[BEGIN Provided entries]

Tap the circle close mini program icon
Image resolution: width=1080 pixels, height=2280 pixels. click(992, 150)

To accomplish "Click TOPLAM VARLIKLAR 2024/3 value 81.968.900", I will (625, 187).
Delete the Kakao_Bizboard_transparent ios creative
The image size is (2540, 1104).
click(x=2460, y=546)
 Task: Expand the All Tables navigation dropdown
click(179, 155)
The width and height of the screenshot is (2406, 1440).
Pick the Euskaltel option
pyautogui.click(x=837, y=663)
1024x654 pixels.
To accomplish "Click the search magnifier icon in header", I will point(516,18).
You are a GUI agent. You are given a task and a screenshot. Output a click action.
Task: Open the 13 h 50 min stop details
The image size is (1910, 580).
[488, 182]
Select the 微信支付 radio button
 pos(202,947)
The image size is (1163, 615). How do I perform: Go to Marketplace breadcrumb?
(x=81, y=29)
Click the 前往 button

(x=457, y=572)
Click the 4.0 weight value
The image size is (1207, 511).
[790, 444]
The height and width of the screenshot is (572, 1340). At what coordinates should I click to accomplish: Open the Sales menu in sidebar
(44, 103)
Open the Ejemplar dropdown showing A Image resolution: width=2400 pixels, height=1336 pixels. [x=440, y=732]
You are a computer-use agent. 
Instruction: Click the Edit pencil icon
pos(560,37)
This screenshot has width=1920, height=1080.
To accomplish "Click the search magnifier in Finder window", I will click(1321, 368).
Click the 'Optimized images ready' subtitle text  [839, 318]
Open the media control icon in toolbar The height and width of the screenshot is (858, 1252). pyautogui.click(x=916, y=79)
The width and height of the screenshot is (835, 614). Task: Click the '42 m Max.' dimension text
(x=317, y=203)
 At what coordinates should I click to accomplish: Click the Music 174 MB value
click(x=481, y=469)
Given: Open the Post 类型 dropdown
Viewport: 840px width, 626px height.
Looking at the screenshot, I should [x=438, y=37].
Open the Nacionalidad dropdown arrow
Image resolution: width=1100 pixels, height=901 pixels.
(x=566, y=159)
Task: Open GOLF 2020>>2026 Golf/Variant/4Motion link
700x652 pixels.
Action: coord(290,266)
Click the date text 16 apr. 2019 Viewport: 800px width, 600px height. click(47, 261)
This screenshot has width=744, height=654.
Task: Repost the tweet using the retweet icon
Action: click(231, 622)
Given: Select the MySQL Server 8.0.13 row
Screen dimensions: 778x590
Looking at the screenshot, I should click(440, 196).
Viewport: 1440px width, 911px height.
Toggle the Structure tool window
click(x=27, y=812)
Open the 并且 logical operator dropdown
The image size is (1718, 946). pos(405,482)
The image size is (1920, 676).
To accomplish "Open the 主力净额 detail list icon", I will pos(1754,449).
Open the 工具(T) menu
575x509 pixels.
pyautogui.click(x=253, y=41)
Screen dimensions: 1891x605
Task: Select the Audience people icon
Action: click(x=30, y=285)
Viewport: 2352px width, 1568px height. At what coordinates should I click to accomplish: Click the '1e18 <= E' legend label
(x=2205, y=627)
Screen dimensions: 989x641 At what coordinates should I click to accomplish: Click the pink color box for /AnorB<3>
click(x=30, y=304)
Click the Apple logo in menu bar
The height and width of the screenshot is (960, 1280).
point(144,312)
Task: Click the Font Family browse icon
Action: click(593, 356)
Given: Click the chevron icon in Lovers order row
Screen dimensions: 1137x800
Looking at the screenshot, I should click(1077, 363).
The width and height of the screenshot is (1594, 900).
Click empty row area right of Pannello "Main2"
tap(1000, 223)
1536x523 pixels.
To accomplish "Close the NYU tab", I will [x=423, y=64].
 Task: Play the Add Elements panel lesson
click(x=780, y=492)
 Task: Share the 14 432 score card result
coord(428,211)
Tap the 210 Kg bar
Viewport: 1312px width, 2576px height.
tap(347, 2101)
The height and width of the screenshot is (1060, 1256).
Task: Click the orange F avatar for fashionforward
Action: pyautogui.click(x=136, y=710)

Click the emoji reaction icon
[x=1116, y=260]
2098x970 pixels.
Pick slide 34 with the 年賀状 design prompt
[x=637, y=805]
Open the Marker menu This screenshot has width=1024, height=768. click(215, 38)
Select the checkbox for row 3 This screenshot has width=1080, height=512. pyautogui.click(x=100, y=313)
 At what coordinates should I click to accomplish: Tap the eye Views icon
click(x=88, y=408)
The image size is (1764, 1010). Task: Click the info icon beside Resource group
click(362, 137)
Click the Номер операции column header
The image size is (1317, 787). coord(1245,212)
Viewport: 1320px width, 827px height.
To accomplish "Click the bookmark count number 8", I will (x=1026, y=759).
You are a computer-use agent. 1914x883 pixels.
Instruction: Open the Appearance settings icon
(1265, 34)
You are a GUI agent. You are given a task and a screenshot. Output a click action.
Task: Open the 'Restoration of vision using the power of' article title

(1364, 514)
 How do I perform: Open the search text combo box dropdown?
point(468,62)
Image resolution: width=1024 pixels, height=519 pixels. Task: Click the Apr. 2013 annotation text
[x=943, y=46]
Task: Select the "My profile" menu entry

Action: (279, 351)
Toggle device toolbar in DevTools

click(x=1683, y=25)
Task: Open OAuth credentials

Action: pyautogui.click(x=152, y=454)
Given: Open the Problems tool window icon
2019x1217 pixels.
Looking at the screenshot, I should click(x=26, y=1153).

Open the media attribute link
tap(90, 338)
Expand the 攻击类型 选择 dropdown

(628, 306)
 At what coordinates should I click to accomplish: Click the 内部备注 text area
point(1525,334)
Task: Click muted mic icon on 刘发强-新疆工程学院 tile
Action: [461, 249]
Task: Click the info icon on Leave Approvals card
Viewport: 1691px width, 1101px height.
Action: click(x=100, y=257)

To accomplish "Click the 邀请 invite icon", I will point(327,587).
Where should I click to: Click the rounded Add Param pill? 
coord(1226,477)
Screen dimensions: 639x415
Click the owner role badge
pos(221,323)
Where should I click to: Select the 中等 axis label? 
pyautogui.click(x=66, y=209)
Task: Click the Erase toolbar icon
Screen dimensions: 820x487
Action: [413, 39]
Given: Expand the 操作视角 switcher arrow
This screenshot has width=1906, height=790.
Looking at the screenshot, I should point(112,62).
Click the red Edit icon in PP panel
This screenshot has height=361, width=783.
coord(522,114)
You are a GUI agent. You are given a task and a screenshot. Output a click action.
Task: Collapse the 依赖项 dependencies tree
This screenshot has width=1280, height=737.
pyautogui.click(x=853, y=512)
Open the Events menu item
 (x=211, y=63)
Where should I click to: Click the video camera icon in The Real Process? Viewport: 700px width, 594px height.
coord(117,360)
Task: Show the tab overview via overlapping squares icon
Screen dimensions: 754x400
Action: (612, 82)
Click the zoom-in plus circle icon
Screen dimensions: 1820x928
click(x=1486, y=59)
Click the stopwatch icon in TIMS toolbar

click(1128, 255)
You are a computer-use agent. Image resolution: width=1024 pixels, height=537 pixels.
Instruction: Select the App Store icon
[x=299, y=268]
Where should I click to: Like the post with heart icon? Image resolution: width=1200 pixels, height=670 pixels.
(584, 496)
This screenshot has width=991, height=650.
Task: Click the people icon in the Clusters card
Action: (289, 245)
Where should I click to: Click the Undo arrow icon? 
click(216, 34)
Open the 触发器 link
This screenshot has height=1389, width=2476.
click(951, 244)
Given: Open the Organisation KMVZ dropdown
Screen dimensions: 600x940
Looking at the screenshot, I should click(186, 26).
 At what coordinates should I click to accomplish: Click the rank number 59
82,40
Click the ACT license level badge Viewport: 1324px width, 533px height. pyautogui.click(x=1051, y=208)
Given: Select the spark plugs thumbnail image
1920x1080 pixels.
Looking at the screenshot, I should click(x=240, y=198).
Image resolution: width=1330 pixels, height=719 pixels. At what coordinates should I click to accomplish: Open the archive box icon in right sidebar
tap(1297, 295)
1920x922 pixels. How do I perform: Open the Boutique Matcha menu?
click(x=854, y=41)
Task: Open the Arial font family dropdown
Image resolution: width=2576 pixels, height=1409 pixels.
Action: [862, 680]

[END Provided entries]

Goal - Duplicate the lines beginning with the one containing "Task: Open GOLF" and ending after the one containing "[x=637, y=805]".

Task result -
Task: Open GOLF 2020>>2026 Golf/Variant/4Motion link
700x652 pixels.
Action: coord(290,266)
Click the date text 16 apr. 2019 Viewport: 800px width, 600px height. click(47, 261)
This screenshot has width=744, height=654.
Task: Repost the tweet using the retweet icon
Action: click(231, 622)
Given: Select the MySQL Server 8.0.13 row
Screen dimensions: 778x590
Looking at the screenshot, I should click(440, 196).
Viewport: 1440px width, 911px height.
Toggle the Structure tool window
click(x=27, y=812)
Open the 并且 logical operator dropdown
The image size is (1718, 946). pos(405,482)
The image size is (1920, 676).
To accomplish "Open the 主力净额 detail list icon", I will pos(1754,449).
Open the 工具(T) menu
575x509 pixels.
pyautogui.click(x=253, y=41)
Screen dimensions: 1891x605
Task: Select the Audience people icon
Action: click(x=30, y=285)
Viewport: 2352px width, 1568px height. At what coordinates should I click to accomplish: Click the '1e18 <= E' legend label
(x=2205, y=627)
Screen dimensions: 989x641 At what coordinates should I click to accomplish: Click the pink color box for /AnorB<3>
click(x=30, y=304)
Click the Apple logo in menu bar
The height and width of the screenshot is (960, 1280).
point(144,312)
Task: Click the Font Family browse icon
Action: click(593, 356)
Given: Click the chevron icon in Lovers order row
Screen dimensions: 1137x800
Looking at the screenshot, I should click(1077, 363).
The width and height of the screenshot is (1594, 900).
Click empty row area right of Pannello "Main2"
tap(1000, 223)
1536x523 pixels.
To accomplish "Close the NYU tab", I will [x=423, y=64].
 Task: Play the Add Elements panel lesson
click(x=780, y=492)
 Task: Share the 14 432 score card result
coord(428,211)
Tap the 210 Kg bar
Viewport: 1312px width, 2576px height.
tap(347, 2101)
The height and width of the screenshot is (1060, 1256).
Task: Click the orange F avatar for fashionforward
Action: pyautogui.click(x=136, y=710)

Click the emoji reaction icon
[x=1116, y=260]
2098x970 pixels.
Pick slide 34 with the 年賀状 design prompt
[x=637, y=805]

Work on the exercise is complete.